▸ What the task requires
Please switch "coordinates" to "position" in the lines from the one containing "Image resolution: width=640" through the one containing "pos(457,293)", inclusive, and give only those lines back with everything else unchanged and the pictures left out.

▸ Stored records
================
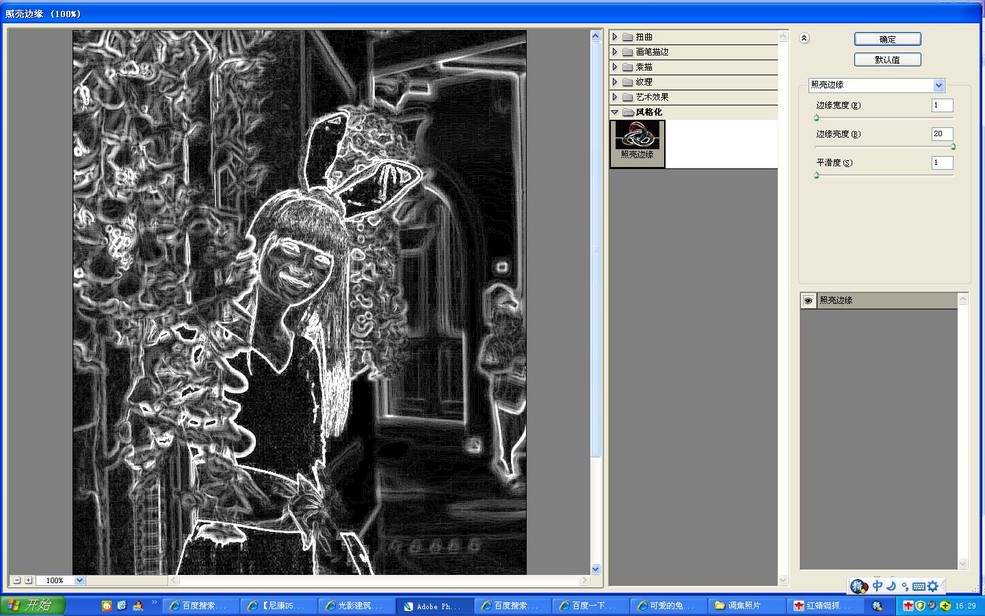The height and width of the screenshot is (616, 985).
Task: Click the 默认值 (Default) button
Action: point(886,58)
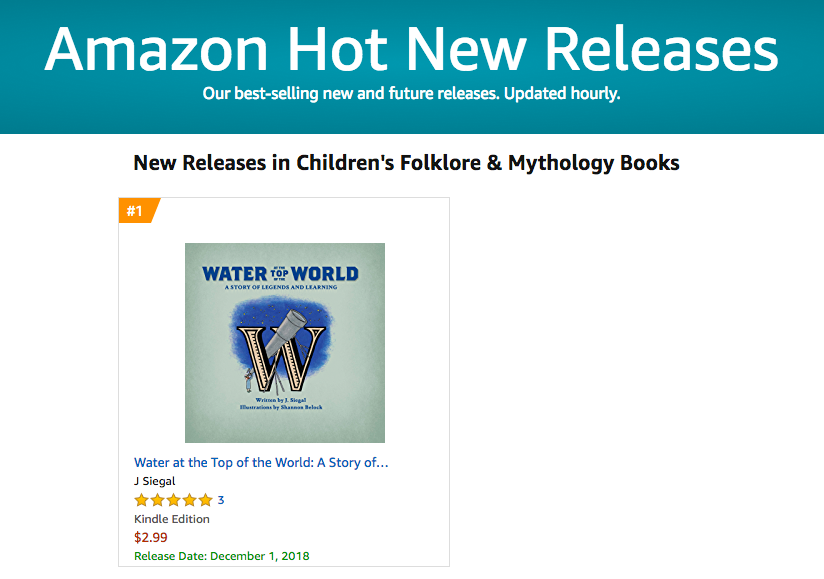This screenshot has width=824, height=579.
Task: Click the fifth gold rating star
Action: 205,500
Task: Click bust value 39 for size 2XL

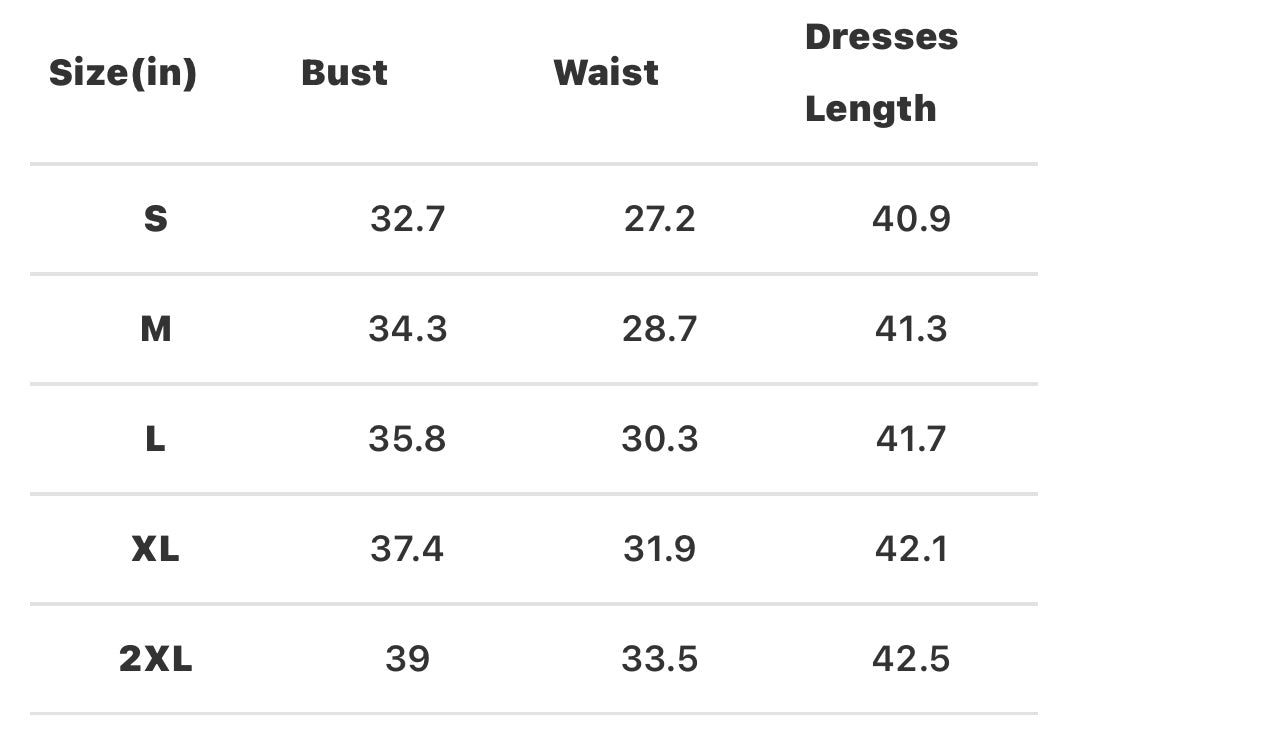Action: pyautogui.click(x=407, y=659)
================
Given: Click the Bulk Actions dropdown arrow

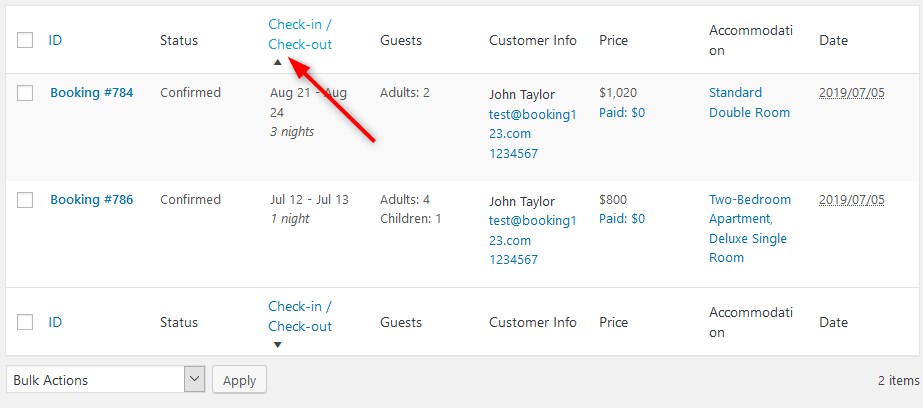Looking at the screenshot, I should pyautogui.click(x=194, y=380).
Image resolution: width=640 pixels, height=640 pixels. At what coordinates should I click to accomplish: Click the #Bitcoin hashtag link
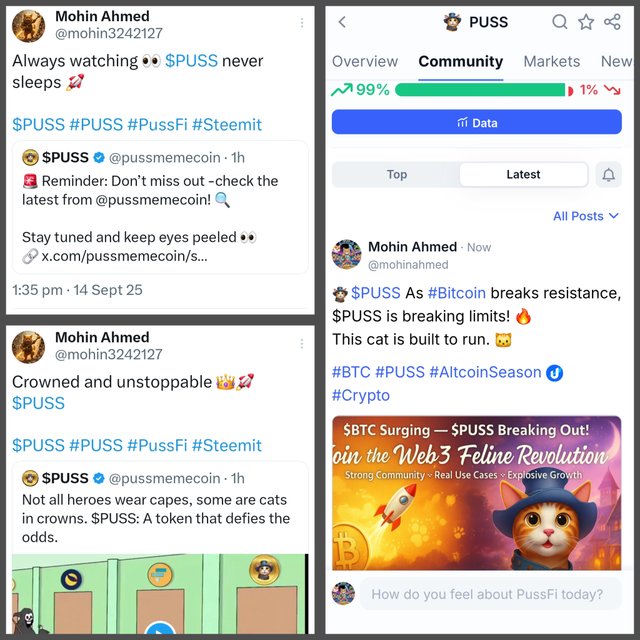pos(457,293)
================
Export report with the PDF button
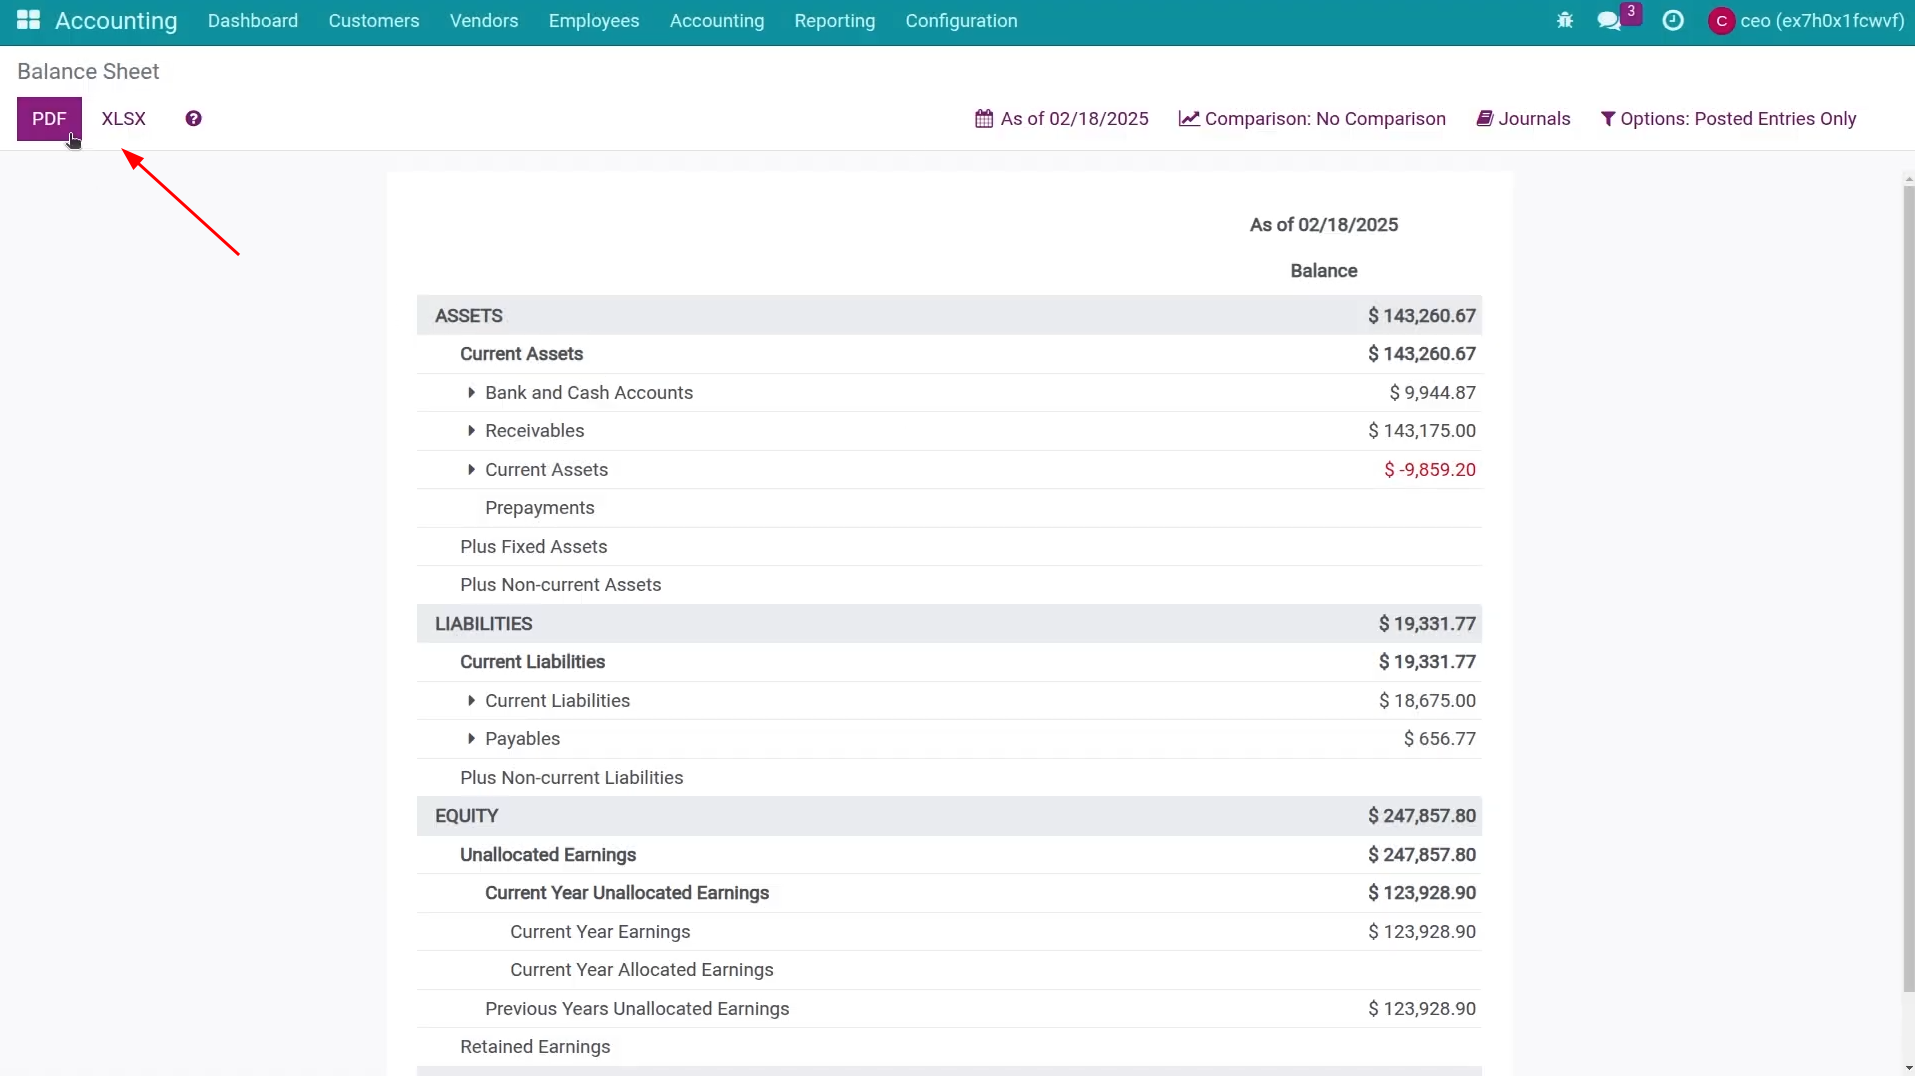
================
▸ Response to the task
Image resolution: width=640 pixels, height=640 pixels. At what position should I click to accomplish: Click the #Bitcoin hashtag link
pos(457,293)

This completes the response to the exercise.